Pharmacological profiling of G protein-coupled receptors using Saccharomyces cerevisiae
thesisposted on 06.03.2017 by Stewart, Gregory David
In order to distinguish essays and pre-prints from academic theses, we have a separate category. These are often much longer text based documents than a paper.
It is commonly accepted that the nature of drug efficacy is not a linear concept, but rather a multi-dimensional signalling event. This gives rise to the potential for ligands to be functionally selective, which is preferential activation of a set of signalling cascades at the exclusion of others. This idea poses certain problems and provides new approaches for drug discovery programs with regard to choice of assay format and generation of pathway-selective compounds, respectively. In light of this, the majority of drug discovery programs that search for functionally selective ligands, combat this issue by using multiple endpoint assays, which vary depending on the targeted pathway. However, this approach is sometimes difficult to interpret for a number of reasons, such as the fact that many pathways are mediated by more than one upstream effector, the experimental conditions may vary between assay formats, for example, buffer composition and kinetics of activation.
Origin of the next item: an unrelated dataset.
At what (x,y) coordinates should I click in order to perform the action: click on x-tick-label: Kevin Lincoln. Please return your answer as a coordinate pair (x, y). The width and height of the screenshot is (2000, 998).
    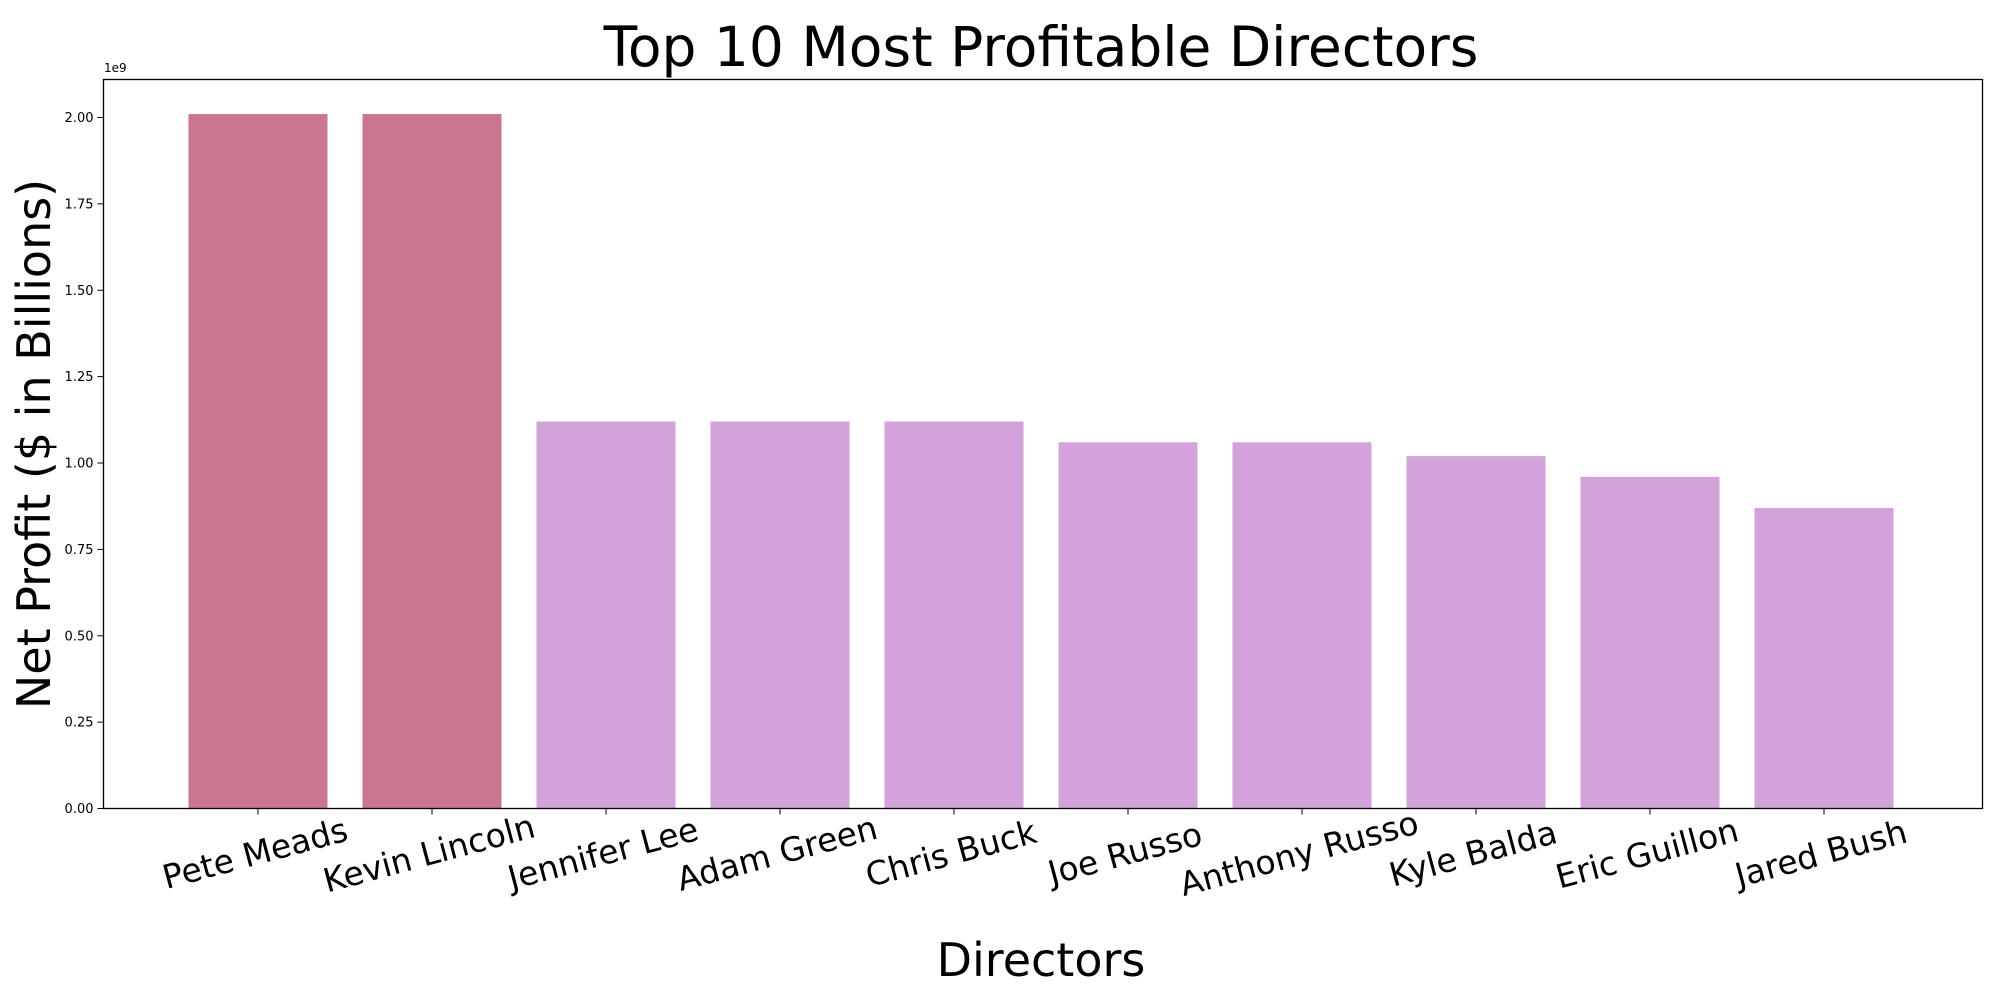
    Looking at the image, I should click on (429, 853).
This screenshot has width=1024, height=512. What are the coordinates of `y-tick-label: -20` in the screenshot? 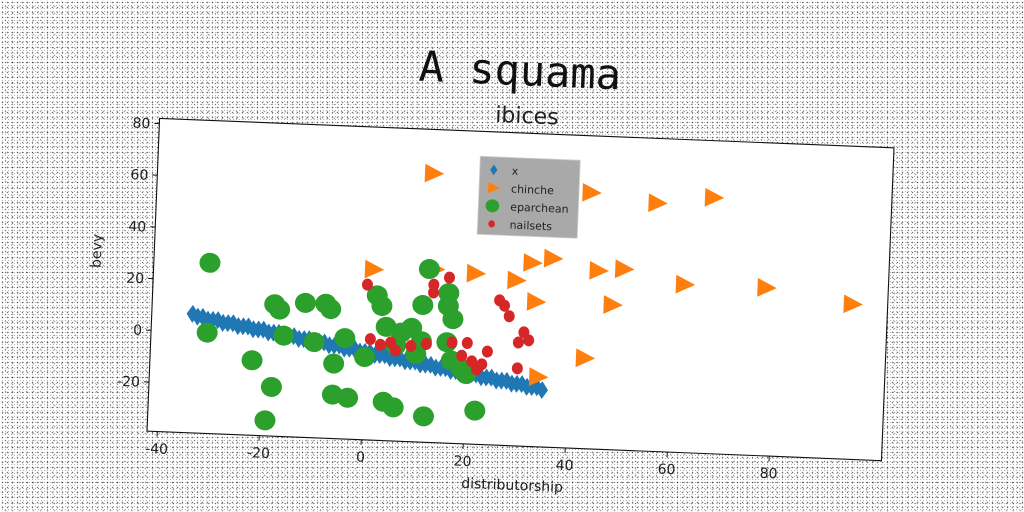 It's located at (128, 382).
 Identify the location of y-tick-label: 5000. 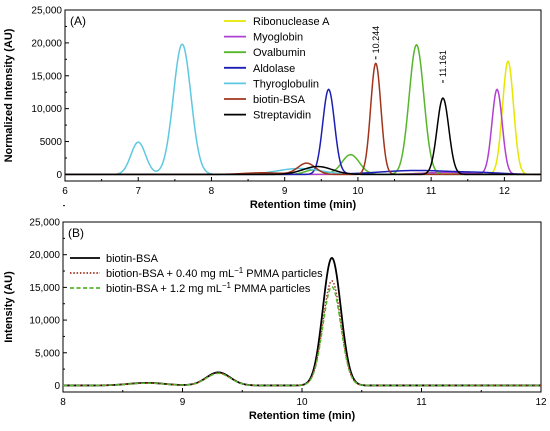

Moreover, using many functional endpoints is often expensive and inefficient. In this vein, this thesis discusses the development of a novel approach to screening for functional selective ligands, using a Saccharomyces cerevisiae expression system, which has been hitherto overlooked for this purpose. The ability of this system to detect functional selectivity of ligands within a Gα protein family (Gαi/o), and across multiple Gα proteins (Gαq, Gαi1/2, Gα12), was assessed. There was evidence that both orthosteric and allosteric ligands that bind M3 muscarinic acetylcholine receptors display functional selectivity, which was predicted using the yeast system; whilst the capability of the yeast system to predict selectivity between Gαi/o subunits was comparatively reduced. In addition, the capacity of the yeast system to predict ligand parameters such as affinity and efficacy was also investigated. It was found that from data obtained in yeast, accurate affinity estimates could be generated. Furthermore, a potential use for yeast in estimating conformation-specific affinity values for agonists was revealed. Taken together, the evidence in this thesis suggests that the yeast signalling assays is a valuable and tractable platform for detecting pharmacological characteristics of existing and novel ligands.